Kasia reminisced about how she got started in computing, and that got me to thinking. Back in 1978 or so, when I was 10, my dad owned a construction company, and he got a contract to build a new store for a local company. Through some magic involving upgrades to the appliance dealer’s office, Dad ended up with a spiffy top-loading RCA VCR and an attached camera. (I could go into lots of old-school technical detail, but I won’t). That in turn got transmuted into a TRS-80 Model I, with the Level II BASIC interpreter and the coveted expansion interface that gave me a whopping 48KB of RAM. Dad & I quickly got in the habit of swilling root beer and computing; we more or less learned BASIC programming at the same time. I quickly got bored with the simple examples that we were getting from Radio Shack’s line of private-label books, but a subscription to 80 Micro soon helped me start brushing up on my Z80 assembler. (I remember being terribly disappointed one Christmas when I got Visicalc instead of the macro assembler I’d really, really wanted).

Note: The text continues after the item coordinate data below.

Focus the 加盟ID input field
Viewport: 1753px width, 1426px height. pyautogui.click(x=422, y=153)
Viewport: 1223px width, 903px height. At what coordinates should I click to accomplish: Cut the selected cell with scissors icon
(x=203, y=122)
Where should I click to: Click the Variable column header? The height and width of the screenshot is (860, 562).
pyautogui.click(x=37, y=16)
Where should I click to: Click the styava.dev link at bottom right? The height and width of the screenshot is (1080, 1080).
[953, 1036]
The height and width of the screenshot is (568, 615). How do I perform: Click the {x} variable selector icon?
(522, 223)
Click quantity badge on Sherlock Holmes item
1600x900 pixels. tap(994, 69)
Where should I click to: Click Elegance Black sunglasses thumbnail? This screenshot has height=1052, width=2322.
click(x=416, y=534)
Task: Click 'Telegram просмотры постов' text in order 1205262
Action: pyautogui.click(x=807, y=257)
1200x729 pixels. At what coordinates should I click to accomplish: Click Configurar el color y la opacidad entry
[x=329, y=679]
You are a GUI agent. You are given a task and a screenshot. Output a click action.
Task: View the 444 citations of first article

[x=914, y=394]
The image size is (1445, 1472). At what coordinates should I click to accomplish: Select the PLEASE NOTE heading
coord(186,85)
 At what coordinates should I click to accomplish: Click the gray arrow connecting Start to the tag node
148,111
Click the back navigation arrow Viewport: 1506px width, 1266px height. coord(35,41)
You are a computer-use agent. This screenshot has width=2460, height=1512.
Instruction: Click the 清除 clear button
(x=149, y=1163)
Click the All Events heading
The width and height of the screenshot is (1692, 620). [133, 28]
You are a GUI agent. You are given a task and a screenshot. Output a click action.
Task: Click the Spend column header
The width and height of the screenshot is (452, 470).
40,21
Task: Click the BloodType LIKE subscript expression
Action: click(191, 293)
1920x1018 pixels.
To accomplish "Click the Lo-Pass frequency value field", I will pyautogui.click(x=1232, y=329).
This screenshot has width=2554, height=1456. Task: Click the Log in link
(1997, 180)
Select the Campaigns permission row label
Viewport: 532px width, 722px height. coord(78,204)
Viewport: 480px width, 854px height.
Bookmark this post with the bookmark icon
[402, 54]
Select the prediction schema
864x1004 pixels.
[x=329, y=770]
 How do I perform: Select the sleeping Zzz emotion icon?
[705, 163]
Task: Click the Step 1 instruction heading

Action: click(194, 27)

That junky old computer got me where I am today. I polished my programming skills and spent as much time as my parents would let me hanging out at the local Radio Shack. That in turn led to my first paying programming job: I got $10/hr from Technical Controls Inc (a local oilfield firm) to customize the BASIC accounting package that RS sold for the Model II. TCI also threw in a baseball cap with their logo, which unfortunately got lost some years ago. That job led to others, and I gradually updated my hardware to the point where I could run an actual Pascal interpreter. I didn’t get heavily into Pascal until 1985, after a summer’s worth of keypunching general ledger data on a Compaq “suitcase” PC netted me enough bucks for a Macintosh 128Kb. I didn’t really get serious about the Mac until I read Chernicoff’s Macintosh Revealed books, which inspired me to lay out my own money for a copy of TML Pascal, a real industrial-strength Pascal compiler that was based on Apple’s MPW.
I entered college in 1986 with the expectation of being an aerospace engineer. After a few quarters at college, though, two things became clear: I wasn’t likely to enjoy the required math classes, and the days of Kelly Johnson and Ed Heinemann were past– engineers had what seemed to me to be boring jobs working on small subsystems. I switched my major to information and computer sciences, my reasoning being that I liked doing that kind of work and would enjoy it on a daily basis. College opened up a whole new vista; I learned about software engineering, picked up a wider variety of langauges and platforms, and was able to get a series of interesting part-time jobs working in Modula-2 and Ada. That in turn led to other jobs, doing stuff as varied as writing Ada compilers to maintaining space shuttle experiment software to writing software used for ship design. Eventually, though, I learned that there was too much money to be made writing to spend time coding; it’s been a couple of years since I wrote anything more complex than a code sample. I did get to write some code for my O’Reilly registry books, and I’ve contributed some samples for various Microsoft products. One of these days, though, I’ll get back into it. In fact, the OS X developer tools CD is sitting right next to me, taunting me.